The first is commitment from the top. As an external director at SoftBank, I attend the meetings of the Committee for the Promotion of Women in the Workforce, and I have witnessed President & CEO Miyakawa's strong commitment to the advancement of women in many different settings. Owing to his leadership, I have come to realize that the Company's officers and leaders on the ground are tackling this issue in earnest. It is also particularly pleasing to see bottom-up initiatives gaining traction based on the feedback of women in the workplace.

The second key point is thoroughgoing analysis of the situation. A lot of progress is being made on identifying issues from analyzing mainly collected data and the results of surveys, and as a result, even from an objective point of view, I think the Company's approach to achieving its target is progressing steadily.

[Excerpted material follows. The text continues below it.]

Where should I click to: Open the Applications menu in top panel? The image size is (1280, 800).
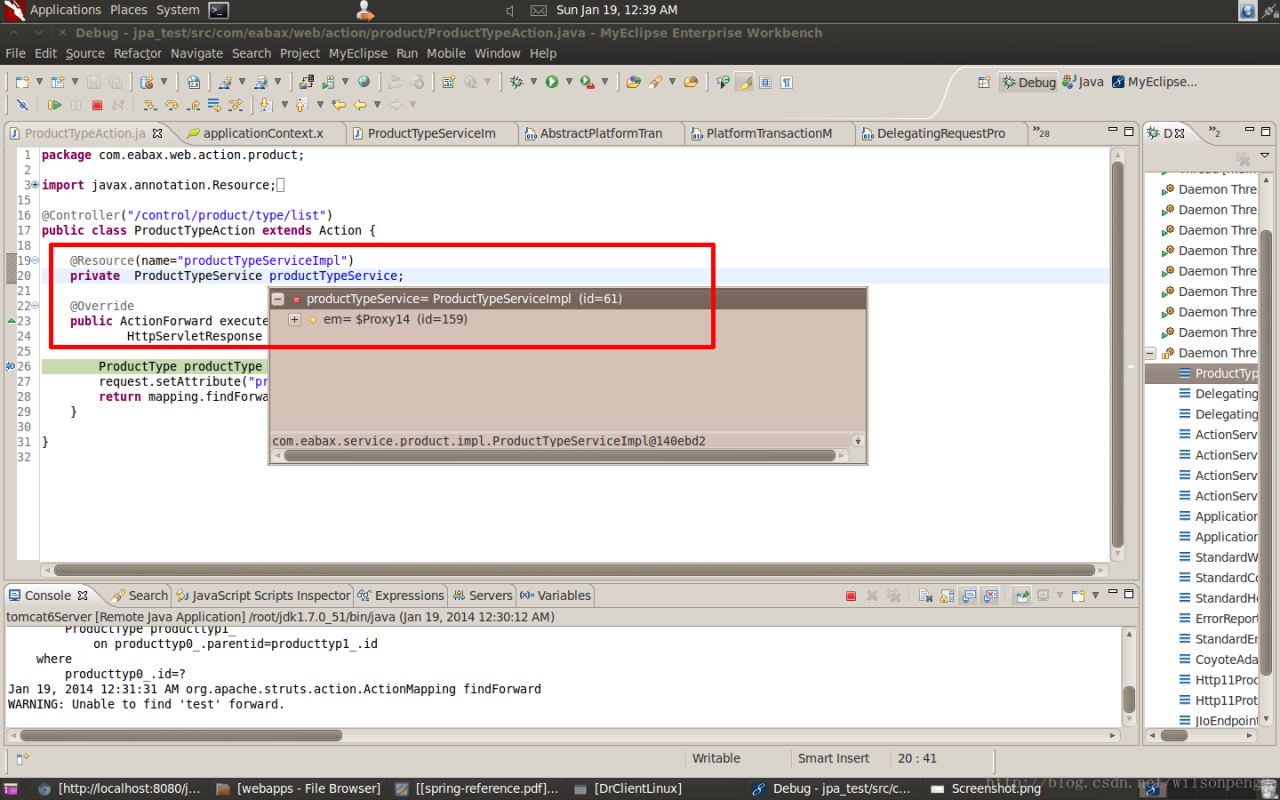tap(64, 10)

Thirdly, the Company's systems. In addition to e-learning modules and training sessions designed to deepen an understanding of unconscious bias—which is an unavoidable part of human cognitive behavior—SoftBank offers employees a childcare support system that goes above and beyond what is required by law. The Company's numerous systems, including those pertaining to childcare, apply to not only women, but men as well, which are promotive of a comfortable working environment for all employees.

The fourth and final key point is the problem of awareness, which Ms. Miyazono and Ms. Kido also touched upon. Whilst this is an issue that we must surely address going forward, it is certainly not a problem unique to SoftBank—it is prevalent in Japanese society as a whole. To be more specific, the empowerment of women is not about encouraging women to try their hardest. The awareness of those in positions of seniority needs to change before anything else. And one more thing is the problem of confidence among women. This is an issue that goes right back to Japan's education system, even before women think about joining a company. So, fixing it will take time, but it is something we must go about addressing on a daily basis. For example, places like the co-working space for women that was established in response to a proposal from a female employee of SoftBank can contribute to a transformation in mindset through open discussions of the joys and troubles of work among female employees.

Aiming to achieve our target at an early stage and spurring growth as a company


I believe human resources are the “treasure” of SoftBank. I'm aware that it is the responsibility of Board Directors to create a comfortable workplace environment for employees from all walks of life, whether they be women, men, those caring for children or loved ones, foreigners, sexual minorities in the LGBTQ community, or people with disabilities.


If I'm to be honest, SoftBank is still like a toddler still learning how to walk the path of promoting the active participation of women. On the other hand, it is also a company with the strength to invariably achieve what it sets out to do in due course. Since women's empowerment at SoftBank took off under President & CEO Miyakawa's commitment, we could probably achieve our KPI target in less than 10 years from now, well before the year 2035. To that end, I too intend to help bring about changes in mindset and lend my support to female employees taking their first steps towards furthering their careers.


Today we mostly talked about promoting women in the workforce, but what we ultimately want to achieve is DE&I and to become a company where each and every employee can be their true selves and be actively involved. I hope we can use the promotion of women's empowerment as a starting point to foster this kind of corporate culture and grow further as a company.